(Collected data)
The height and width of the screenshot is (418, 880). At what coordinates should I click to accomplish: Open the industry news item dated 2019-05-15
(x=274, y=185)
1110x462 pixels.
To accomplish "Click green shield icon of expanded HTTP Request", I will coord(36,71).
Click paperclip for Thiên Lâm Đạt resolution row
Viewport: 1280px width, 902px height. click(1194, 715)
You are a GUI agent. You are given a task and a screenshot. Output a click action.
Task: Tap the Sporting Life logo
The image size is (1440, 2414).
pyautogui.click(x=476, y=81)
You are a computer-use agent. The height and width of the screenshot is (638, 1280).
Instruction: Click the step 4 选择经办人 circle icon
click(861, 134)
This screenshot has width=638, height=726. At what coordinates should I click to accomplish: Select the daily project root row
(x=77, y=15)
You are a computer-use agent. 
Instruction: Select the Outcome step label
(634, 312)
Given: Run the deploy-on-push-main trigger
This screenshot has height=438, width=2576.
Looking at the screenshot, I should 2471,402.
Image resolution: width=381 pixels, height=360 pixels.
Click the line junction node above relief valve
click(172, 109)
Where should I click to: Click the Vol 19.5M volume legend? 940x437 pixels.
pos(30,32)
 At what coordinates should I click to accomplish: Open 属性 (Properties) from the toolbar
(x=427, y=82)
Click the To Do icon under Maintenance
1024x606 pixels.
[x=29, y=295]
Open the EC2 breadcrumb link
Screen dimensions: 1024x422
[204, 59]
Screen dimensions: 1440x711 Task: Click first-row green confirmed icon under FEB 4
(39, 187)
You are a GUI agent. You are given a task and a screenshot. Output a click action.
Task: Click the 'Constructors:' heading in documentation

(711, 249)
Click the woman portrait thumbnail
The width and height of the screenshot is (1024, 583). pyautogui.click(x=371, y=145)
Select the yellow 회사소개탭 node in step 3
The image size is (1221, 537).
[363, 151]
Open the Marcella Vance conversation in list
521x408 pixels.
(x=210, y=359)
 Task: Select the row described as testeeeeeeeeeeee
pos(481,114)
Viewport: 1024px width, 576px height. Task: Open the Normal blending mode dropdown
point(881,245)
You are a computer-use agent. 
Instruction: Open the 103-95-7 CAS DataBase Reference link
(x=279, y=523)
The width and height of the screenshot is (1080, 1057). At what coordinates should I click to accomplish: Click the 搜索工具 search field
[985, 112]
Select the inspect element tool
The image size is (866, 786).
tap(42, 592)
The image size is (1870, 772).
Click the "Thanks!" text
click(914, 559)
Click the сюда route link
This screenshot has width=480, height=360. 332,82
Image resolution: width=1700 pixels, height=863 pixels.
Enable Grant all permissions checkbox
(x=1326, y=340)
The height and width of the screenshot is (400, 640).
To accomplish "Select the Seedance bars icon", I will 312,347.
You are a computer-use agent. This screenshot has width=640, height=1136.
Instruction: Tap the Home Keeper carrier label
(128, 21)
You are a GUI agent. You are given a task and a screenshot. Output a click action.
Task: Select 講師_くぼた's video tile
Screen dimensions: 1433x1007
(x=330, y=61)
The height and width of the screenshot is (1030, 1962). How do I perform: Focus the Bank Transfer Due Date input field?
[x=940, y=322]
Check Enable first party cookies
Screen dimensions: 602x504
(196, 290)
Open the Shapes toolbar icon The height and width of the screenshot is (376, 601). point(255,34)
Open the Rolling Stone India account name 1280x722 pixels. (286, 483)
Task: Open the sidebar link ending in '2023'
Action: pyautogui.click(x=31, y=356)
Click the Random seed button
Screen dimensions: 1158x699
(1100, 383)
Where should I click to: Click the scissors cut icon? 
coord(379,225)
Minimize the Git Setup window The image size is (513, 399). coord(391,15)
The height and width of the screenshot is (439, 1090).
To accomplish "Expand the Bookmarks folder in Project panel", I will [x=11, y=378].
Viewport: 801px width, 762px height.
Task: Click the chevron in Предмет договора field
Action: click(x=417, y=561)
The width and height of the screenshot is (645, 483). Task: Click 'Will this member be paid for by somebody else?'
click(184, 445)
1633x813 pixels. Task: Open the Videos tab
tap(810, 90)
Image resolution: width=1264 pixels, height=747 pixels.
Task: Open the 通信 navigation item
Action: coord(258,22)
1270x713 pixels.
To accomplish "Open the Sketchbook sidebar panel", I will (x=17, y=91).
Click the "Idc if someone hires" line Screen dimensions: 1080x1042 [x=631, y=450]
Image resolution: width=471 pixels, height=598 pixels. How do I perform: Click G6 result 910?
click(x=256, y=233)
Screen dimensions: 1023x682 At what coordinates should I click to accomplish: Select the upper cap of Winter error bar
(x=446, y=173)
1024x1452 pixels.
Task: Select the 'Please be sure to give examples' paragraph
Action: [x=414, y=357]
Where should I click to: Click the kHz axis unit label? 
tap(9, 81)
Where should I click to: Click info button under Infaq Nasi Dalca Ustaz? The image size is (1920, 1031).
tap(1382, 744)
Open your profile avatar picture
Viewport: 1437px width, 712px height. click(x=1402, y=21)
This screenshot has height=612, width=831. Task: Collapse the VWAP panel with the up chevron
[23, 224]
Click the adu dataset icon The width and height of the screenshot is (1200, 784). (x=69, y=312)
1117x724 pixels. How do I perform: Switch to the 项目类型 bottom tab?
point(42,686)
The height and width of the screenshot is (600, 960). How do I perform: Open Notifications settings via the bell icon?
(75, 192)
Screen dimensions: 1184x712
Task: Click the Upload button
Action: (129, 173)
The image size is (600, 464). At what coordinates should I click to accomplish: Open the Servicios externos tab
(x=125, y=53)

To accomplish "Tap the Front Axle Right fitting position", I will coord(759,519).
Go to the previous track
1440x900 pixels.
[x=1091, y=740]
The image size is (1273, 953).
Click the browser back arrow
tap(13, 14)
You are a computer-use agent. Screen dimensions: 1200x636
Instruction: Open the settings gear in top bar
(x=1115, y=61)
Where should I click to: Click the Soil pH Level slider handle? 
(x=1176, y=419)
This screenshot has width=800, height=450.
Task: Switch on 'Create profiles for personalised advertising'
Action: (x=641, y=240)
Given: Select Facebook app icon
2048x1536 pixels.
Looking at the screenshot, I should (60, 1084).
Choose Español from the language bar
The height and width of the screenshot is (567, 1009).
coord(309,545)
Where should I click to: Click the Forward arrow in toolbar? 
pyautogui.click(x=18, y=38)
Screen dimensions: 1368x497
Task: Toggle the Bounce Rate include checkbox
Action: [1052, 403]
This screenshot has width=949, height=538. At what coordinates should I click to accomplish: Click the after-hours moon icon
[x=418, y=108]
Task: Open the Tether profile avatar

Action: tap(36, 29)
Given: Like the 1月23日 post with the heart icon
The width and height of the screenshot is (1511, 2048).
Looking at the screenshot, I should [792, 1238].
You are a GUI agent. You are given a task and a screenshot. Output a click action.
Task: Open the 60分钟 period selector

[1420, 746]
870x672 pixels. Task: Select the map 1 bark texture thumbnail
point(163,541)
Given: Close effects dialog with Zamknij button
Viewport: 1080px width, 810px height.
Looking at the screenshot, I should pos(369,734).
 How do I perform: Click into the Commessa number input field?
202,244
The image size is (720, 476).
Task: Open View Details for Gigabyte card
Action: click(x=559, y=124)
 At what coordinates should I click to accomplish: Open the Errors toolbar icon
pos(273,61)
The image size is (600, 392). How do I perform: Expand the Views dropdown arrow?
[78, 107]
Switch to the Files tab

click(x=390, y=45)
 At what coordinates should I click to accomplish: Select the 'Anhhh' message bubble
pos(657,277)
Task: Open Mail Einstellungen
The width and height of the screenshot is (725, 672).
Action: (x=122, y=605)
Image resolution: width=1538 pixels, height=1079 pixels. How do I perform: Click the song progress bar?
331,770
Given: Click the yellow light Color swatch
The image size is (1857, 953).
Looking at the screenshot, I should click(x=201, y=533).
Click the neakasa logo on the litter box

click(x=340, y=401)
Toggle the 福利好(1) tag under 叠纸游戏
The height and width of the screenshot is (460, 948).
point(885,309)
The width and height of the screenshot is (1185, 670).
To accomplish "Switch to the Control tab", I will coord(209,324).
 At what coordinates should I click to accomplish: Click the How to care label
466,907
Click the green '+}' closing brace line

TASK BRIEF: Repeat exactly the lines above from the one with "Click the сюда route link" up to and including the one with "The height and width of the screenshot is (400, 640).". No other line belongs in the reply.

RESULT:
Click the сюда route link
This screenshot has width=480, height=360. 332,82
Image resolution: width=1700 pixels, height=863 pixels.
Enable Grant all permissions checkbox
(x=1326, y=340)
The height and width of the screenshot is (400, 640).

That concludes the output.